▸ Task description
Check every line of the entries below for the word "will", and copy the ones that have it.

Segment Open

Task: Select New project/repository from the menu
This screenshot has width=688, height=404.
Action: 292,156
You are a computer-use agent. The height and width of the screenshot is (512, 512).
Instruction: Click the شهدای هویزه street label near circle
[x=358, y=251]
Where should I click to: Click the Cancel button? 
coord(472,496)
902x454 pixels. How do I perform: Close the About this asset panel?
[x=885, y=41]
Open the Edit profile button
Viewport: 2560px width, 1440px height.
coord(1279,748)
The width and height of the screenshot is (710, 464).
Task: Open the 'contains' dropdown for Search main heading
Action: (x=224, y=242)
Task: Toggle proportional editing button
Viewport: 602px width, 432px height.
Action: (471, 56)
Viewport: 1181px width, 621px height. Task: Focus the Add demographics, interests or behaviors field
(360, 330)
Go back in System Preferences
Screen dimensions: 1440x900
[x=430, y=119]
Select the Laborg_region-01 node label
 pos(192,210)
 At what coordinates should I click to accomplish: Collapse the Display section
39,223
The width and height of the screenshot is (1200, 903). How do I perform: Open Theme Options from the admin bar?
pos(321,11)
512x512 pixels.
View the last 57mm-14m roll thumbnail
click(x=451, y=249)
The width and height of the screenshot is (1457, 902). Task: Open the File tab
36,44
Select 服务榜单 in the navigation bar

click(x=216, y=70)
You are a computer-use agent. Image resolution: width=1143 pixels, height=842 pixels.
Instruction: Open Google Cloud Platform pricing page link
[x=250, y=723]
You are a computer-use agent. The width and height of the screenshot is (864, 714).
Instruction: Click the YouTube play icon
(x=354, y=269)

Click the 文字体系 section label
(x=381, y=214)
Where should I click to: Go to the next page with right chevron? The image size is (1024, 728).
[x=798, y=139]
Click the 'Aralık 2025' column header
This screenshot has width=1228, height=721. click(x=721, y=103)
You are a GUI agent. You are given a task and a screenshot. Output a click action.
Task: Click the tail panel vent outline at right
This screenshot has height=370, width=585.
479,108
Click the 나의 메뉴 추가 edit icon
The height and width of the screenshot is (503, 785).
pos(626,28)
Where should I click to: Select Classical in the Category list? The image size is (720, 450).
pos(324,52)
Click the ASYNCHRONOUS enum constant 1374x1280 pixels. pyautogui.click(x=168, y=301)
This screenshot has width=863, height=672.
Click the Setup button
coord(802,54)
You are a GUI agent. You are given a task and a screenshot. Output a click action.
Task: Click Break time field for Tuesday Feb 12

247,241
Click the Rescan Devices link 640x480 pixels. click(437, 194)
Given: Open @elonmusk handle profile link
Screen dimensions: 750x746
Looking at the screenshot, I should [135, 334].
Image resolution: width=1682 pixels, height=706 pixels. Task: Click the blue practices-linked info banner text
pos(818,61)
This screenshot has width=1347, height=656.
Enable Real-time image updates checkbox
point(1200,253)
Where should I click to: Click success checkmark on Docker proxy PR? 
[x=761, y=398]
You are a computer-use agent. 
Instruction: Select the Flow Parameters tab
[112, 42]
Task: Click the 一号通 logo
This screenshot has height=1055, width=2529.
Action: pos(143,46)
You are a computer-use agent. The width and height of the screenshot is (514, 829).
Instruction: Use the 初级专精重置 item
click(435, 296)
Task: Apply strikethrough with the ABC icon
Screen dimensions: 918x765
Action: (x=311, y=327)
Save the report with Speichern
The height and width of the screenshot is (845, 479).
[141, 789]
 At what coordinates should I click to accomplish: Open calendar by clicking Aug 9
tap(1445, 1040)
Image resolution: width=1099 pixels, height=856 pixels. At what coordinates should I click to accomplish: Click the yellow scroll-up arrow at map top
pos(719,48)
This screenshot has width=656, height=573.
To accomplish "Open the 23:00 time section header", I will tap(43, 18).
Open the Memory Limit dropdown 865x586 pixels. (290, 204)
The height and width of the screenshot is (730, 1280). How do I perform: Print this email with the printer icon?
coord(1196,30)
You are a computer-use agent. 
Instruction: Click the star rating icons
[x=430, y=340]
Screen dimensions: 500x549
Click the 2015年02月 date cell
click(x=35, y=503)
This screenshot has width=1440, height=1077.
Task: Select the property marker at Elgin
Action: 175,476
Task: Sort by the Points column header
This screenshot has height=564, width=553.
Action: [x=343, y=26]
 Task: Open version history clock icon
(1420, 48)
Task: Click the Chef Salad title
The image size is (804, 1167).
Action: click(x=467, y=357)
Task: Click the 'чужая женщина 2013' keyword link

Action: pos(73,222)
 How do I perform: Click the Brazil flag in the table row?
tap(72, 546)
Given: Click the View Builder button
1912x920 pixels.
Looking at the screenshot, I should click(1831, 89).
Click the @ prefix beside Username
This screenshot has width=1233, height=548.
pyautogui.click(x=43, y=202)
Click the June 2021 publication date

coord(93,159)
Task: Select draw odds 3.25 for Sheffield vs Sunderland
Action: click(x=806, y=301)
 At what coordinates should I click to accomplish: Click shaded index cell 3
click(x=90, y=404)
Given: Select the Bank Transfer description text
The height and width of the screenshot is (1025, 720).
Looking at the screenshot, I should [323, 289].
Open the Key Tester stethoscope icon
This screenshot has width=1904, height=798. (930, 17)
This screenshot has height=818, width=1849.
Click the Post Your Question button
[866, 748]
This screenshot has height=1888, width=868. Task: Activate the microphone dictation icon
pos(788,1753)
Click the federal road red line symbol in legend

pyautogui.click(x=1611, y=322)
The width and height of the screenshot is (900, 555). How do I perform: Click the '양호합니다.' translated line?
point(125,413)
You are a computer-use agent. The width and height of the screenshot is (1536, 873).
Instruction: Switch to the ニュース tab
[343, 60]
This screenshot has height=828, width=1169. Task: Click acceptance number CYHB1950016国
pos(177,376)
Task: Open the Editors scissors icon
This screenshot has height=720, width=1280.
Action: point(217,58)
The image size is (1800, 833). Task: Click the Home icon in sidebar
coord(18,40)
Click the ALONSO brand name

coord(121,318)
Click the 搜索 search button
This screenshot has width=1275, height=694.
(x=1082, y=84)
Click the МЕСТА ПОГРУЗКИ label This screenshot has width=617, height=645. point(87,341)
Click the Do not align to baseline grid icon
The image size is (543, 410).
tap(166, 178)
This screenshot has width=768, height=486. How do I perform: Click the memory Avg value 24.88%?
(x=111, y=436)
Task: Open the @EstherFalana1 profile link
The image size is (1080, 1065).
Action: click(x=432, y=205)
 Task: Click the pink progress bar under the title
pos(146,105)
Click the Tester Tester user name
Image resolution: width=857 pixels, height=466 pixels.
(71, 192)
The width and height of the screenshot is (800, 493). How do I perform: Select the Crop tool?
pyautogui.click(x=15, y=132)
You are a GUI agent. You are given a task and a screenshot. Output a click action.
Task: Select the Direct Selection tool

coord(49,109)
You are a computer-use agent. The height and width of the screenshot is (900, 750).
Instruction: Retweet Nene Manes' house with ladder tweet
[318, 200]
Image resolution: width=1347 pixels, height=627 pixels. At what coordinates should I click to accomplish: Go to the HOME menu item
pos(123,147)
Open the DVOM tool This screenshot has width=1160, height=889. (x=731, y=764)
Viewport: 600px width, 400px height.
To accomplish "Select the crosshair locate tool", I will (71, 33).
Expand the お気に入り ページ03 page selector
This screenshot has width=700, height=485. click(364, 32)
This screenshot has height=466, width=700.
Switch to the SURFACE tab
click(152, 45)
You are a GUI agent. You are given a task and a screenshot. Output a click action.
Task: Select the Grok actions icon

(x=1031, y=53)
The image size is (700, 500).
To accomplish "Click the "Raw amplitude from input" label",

Segment Closed

▸ Written answer
To accomplish "Open the 23:00 time section header", I will tap(43, 18).
To accomplish "Select the crosshair locate tool", I will (71, 33).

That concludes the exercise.